BEGIN Supplied text
Re: [PATCH v4 5/5] unpack-objects: unpack_non_delta_entry() read data in a stream

Han Xin <chiyutianyi@xxxxxxxxx> · Tue, 7 Dec 2021 14:48:51 +0800

On Fri, Dec 3, 2021 at 10:29 PM Ævar Arnfjörð Bjarmason
<avarab@xxxxxxxxx> wrote:
>
>
> On Fri, Dec 03 2021, Han Xin wrote:
>
> > From: Han Xin <hanxin.hx@xxxxxxxxxxxxxxx>
> > [..]
> > +static void write_stream_blob(unsigned nr, unsigned long size)
> > +{
> > +     char hdr[32];
> > +     int hdrlen;
> > +     git_zstream zstream;
> > +     struct input_zstream_data data;
> > +     struct input_stream in_stream = {
> > +             .read = feed_input_zstream,
> > +             .data = &data,
> > +             .size = size,
> > +     };
> > +     struct object_id *oid = &obj_list[nr].oid;
> > +     int ret;
> > +
> > +     memset(&zstream, 0, sizeof(zstream));
> > +     memset(&data, 0, sizeof(data));
> > +     data.zstream = &zstream;
> > +     git_inflate_init(&zstream);
> > +
> > +     /* Generate the header */
> > +     hdrlen = xsnprintf(hdr, sizeof(hdr), "%s %"PRIuMAX, type_name(OBJ_BLOB), (uintmax_t)size) + 1;
> > +
> > +     if ((ret = write_loose_object(oid, hdr, hdrlen, &in_stream, 0, 0)))
> > +             die(_("failed to write object in stream %d"), ret);
> > +
> > +     if (zstream.total_out != size || data.status != Z_STREAM_END)
> > +             die(_("inflate returned %d"), data.status);
> > +     git_inflate_end(&zstream);
> > +
> > +     if (strict && !dry_run) {
> > +             struct blob *blob = lookup_blob(the_repository, oid);
> > +             if (blob)
END Supplied text
BEGIN Provided information
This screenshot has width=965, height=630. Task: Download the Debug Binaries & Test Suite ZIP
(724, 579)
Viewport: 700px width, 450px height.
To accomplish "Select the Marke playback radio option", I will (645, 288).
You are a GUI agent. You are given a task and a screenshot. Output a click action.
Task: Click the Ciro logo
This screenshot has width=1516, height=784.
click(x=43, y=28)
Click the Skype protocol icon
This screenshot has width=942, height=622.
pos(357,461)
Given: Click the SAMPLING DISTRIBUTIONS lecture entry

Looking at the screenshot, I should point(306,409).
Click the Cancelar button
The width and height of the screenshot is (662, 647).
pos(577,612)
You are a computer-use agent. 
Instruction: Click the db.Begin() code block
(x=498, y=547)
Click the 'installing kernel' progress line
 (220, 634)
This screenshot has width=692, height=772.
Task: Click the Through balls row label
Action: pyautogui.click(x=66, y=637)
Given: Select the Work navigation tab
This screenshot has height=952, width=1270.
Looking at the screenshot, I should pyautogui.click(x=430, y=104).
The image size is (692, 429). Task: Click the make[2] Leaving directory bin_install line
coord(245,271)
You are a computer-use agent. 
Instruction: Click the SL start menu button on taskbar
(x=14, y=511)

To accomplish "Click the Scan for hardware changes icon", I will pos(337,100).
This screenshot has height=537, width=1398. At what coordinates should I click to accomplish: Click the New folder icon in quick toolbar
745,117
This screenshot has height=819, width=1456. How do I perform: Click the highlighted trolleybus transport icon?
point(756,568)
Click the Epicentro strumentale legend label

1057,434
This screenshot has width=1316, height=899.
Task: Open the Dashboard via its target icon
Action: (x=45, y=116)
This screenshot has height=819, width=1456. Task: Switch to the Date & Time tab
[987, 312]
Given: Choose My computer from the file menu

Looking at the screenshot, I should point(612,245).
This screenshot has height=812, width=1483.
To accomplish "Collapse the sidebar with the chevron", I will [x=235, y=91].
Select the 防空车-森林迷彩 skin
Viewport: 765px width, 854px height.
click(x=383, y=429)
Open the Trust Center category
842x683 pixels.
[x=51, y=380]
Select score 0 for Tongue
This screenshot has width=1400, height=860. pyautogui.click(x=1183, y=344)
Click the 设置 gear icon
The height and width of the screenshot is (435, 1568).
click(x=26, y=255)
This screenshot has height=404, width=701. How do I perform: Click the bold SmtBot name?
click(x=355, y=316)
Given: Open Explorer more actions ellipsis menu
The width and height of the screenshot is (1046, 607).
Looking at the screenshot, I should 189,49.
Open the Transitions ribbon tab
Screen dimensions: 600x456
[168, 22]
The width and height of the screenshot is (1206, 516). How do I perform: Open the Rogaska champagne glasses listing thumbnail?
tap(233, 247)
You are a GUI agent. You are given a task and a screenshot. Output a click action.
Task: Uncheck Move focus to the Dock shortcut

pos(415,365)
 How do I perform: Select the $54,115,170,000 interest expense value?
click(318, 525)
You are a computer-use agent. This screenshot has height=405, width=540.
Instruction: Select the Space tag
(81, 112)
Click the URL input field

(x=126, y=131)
END Provided information
Your objective: Update the patch review thread between "Re: [PATCH v4" and "unsigned long size)", inclusive, changing "write_stream_blob" to "write_blob_stream".

Exercise solution:
Re: [PATCH v4 5/5] unpack-objects: unpack_non_delta_entry() read data in a stream

Han Xin <chiyutianyi@xxxxxxxxx> · Tue, 7 Dec 2021 14:48:51 +0800

On Fri, Dec 3, 2021 at 10:29 PM Ævar Arnfjörð Bjarmason
<avarab@xxxxxxxxx> wrote:
>
>
> On Fri, Dec 03 2021, Han Xin wrote:
>
> > From: Han Xin <hanxin.hx@xxxxxxxxxxxxxxx>
> > [..]
> > +static void write_blob_stream(unsigned nr, unsigned long size)